DOCUMENT PASSAGE -
= = = = = = =
UNTIL the great cyclamate furor bubbled over this fall, few Americans paid much heed to the minute lettering on their cakes and candy bars, diet drinks and instant dinners. Even a magnifying glass was little help in explaining those obscure polysyllables: propylene glycol, calcium silicate, butylated hydroxyanisole, sorbitan monostearate, methylparaben. Today, the portmanteau word for such substances is "additives"which translates into myriad chemicals that have made even bread a laboratory product and the cheese spread to put on it a test-tube concoction.
For many reasons, laboratory technicians and manufacturers have had to infuse foods with an infinite variety of chemicals. Two vital questions now nag both consumers and pure-food authorities: 1) Are these additives necessary or even desirable? and 2) Are they safe? In virtually no case is a simple declarative answer possible.
The additive explosion was triggered by three unrelated developments. First came the growth of a food-processing and -packaging industry that involved shipping foodstuffs thousands of miles and storing them for months. That was followed by a growing demand for health-promoting, and especially nonfattening foods. Then came the popularity of prefabricated, quick-service dishes and meals such as TV dinners. In assembling their products, manufacturers and processors have relied in some cases on nature's chemicals; in others, they have synthesized a chemically identical version of a natural product; in yet others, they have turned to new products unknown in nature. As a consequence, Americans are ingesting, willy-nilly, ever greater quantities of additives, perhaps as much as 3 lbs. annually (depending on how additives are defined) for an adult who eats the average of 1,400 lbs. of food a year.
Taste for Salt. By far the most ancient and frequently used of all food additives, of course, is sodium chloride (NaCl), or "common salt," which is essential to animal life. Grazing animals and fish extract it from the plants they eat. So peoples who live largely by hunting and fishing get all their bodies' salt requirements with no special effort.
However, salt can also be an agent of disease and death. A single quarter-pound dose might kill a man. Even the healthy person's normal intake of about one-third ounce a day is harmful to patients with certain types of high blood pressure or heart or kidney disease for whom doctors prescribe "salt-free" (actually, low-salt) diets. Some physicians fear that the inclusion of salt in such products as baby foods may lead to an excessive taste for salt and perhaps disease later in life. One manufacturer replies that every baby must have some salt, and that the concentration in its infant foods is only half that in canned foods for adults.
= = = = = = =
[Stored data]
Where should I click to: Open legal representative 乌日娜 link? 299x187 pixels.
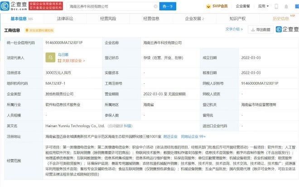click(x=63, y=54)
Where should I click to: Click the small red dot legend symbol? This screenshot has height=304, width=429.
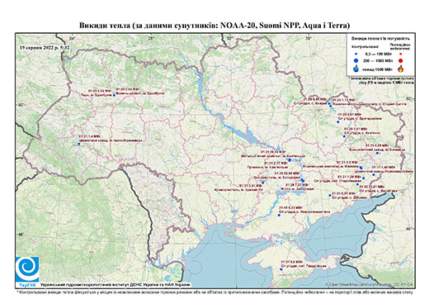pyautogui.click(x=400, y=54)
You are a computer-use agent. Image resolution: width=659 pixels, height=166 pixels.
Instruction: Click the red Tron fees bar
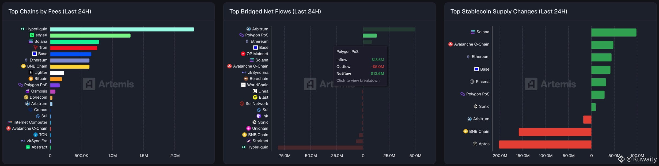[x=74, y=48]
= = = = = = =
EXERCISE INSTRUCTIONS -
(a) In the food additives text, starting with "UNTIL the great" and going on through "a test-tube concoction.", change "magnifying glass" to "hand lens".
(b) Condense the paragraph of the food additives text that begins "Taste for Salt." into a short bulleted list that keeps its main facts.
The material is not needed for any of the work here.

ANSWERS -
(a)
UNTIL the great cyclamate furor bubbled over this fall, few Americans paid much heed to the minute lettering on their cakes and candy bars, diet drinks and instant dinners. Even a hand lens was little help in explaining those obscure polysyllables: propylene glycol, calcium silicate, butylated hydroxyanisole, sorbitan monostearate, methylparaben. Today, the portmanteau word for such substances is "additives"which translates into myriad chemicals that have made even bread a laboratory product and the cheese spread to put on it a test-tube concoction.

(b)
- Sodium chloride (NaCl), or "common salt," is the oldest and most frequently used food additive.
- It is essential to animal life.
- Grazing animals and fish extract it from the plants they eat.
- Peoples who live largely by hunting and fishing therefore get all the salt their bodies require without special effort.